The German march from Issoudun to Beaugency through territory controlled by the Resistance was more of triumph than humiliation. "They swaggered, they flaunted their standards and flags. They even sang German marching songs as they went through the villages where...only one week before, they had murdered local people." Clutton and his Jedburgh team and Sam Magill and his platoon were among those who escorted the Germans to Beaugency. A worry during the march was that the Germans might loot the Château de Valençay where art treasures from the Louvre such as the Winged Victory of Samothrace and the Venus de Milo were hidden for safekeeping. Magill's platoon laid down land mines on the entrance road to the Chateau to ensure that no German soldiers passed that way.

On September 17, 1944, with newsreel cameras rolling in what was described "as the best covered surrender of this, or any war," a formal surrender ceremony was conducted on the Beagency bridge over the Loire River with Generals Elster, Macon, and Otto P. Weyland of the Army Air Force presiding. No representatives of the French Resistance were invited to the ceremony. Sam Magill was belatedly invited to stand among the colonels and generals, causing some consternation that a mere lieutenant was "gate-crashing." Magill was later invited to Paris and allotted four minutes to tell the story of his platoon to the media.

The French Resistance was excluded from the surrender and its "most tangible contribution" to the liberation of France "was not even registered in the annals."

Elster surrendered 754 officers, 18,850 men, and two women. The equipment surrendered included 400 trucks, 1,000 wagons, 2,000 horses, and 4,000 automatic weapons, plus armored cars, artillery and small arms.

==Aftermath==
SOE agent Pearl Witherington was furious at the lenient treatment of Elster's Germans and the exclusion of the Resistance from the surrender. She said that "General Macon was completely ignorant of the fact that the capitulation of the Germans was due entirely" to the French Resistance. Moreover, she complained that the Americans showered the German soldiers with oranges, chocolate, and American cigarettes, luxuries denied the French population during the war. "Her boys," she said, "were not soldiers but freedom fighters" but "we [the Resistance fighters] liberated France south of the Loire." On 21 September she was ordered to return to London with the British agents she led.

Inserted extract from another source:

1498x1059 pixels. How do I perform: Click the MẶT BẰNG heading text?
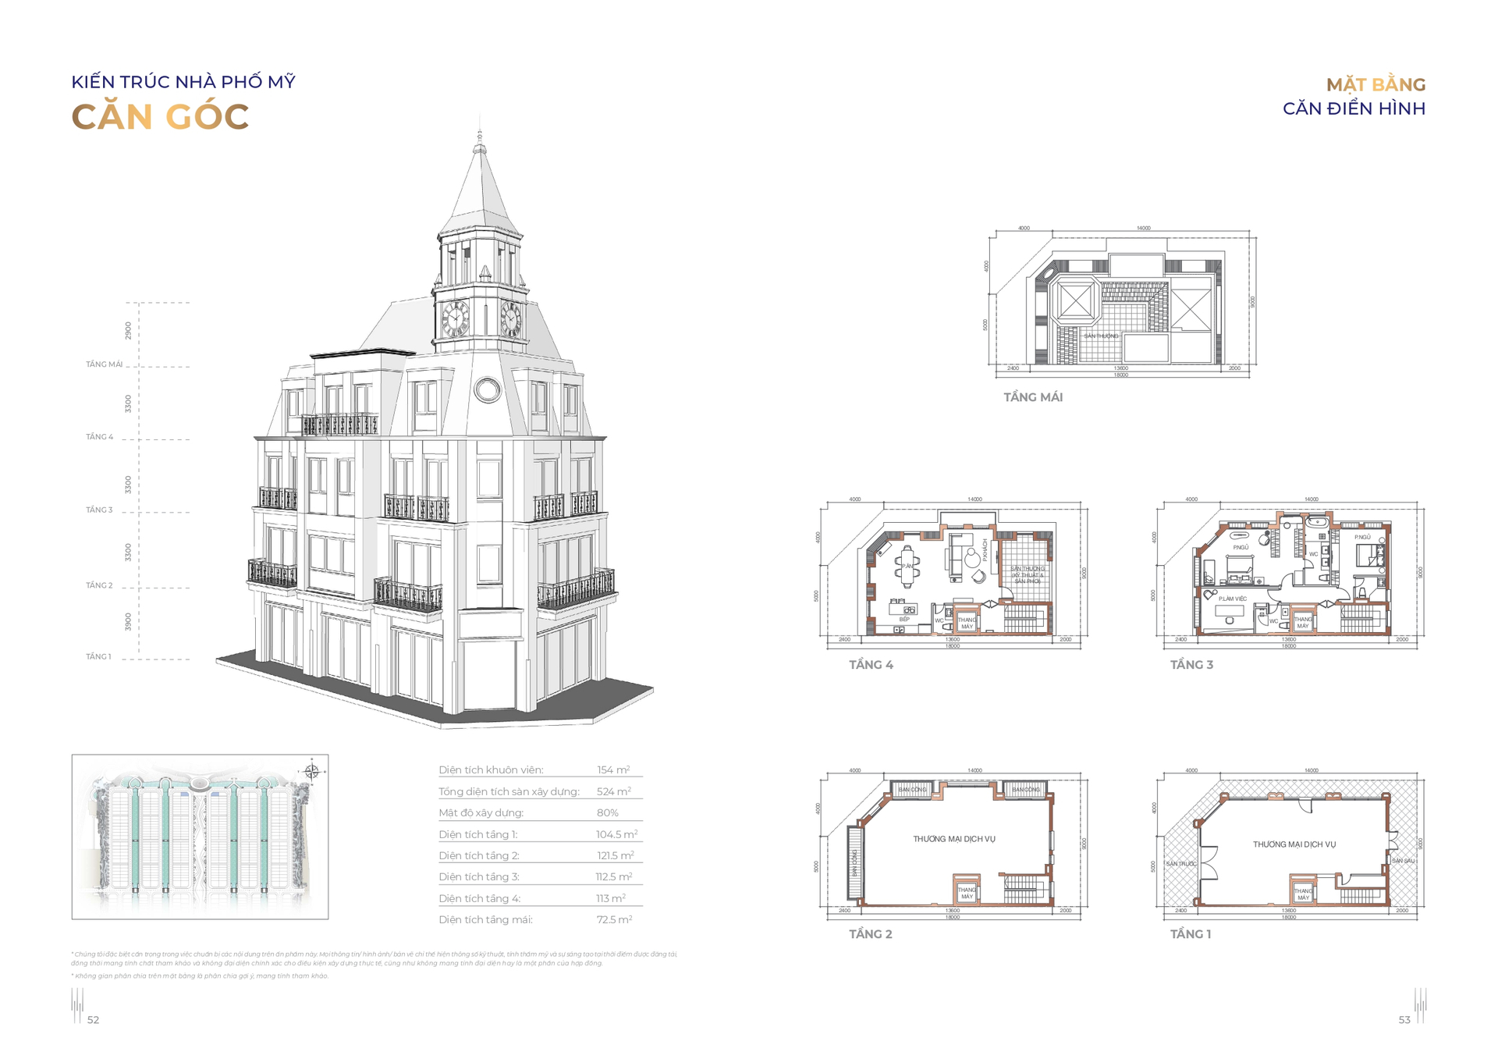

Arthur Clutton of the Jedburghs tried to get the terms of the surrender agreement enforced. The agreement had called for the French Resistance to be given the surrendered German arms, but Charles de Gaulle, head of the French provisional government, blocked that, fearing that the arms would fall into the hands of resistance groups, especially communists, opposed to his government. Clutton also tried to get the captured German vehicles and horses, most of them stolen, returned to French civilians. The horses, he said, were dying of neglect. Instead, on 25 September, his mission was terminated and he was ordered to Paris.

Their exclusion from the surrender agreement and its spoils was a bitter pill to the French Resistance. Local French citizens burned American flags and sent outraged letters to local and national newspapers.

Sam Magill was deemed "irreplaceable" as the leader of the Intelligence and Reconnaissance platoon. He ended World War II as a lieutenant. France awarded him a Croix de Guerre and the U.S gave him a Legion of Merit. He rejoined the army in 1950 as an intelligence officer, retired as a lieutenant colonel in 1969, and lived in Munich, Germany until his death in 2013. After his military retirement, he worked as a technical adviser for many movies about World War II. Botho Elster was sentenced to death (in absentia) by a Nazi military court on 7 March 1945 for surrendering without permission. He died of a heart attack in Germany in 1952 and was exonerated by denazification procedures in 1998.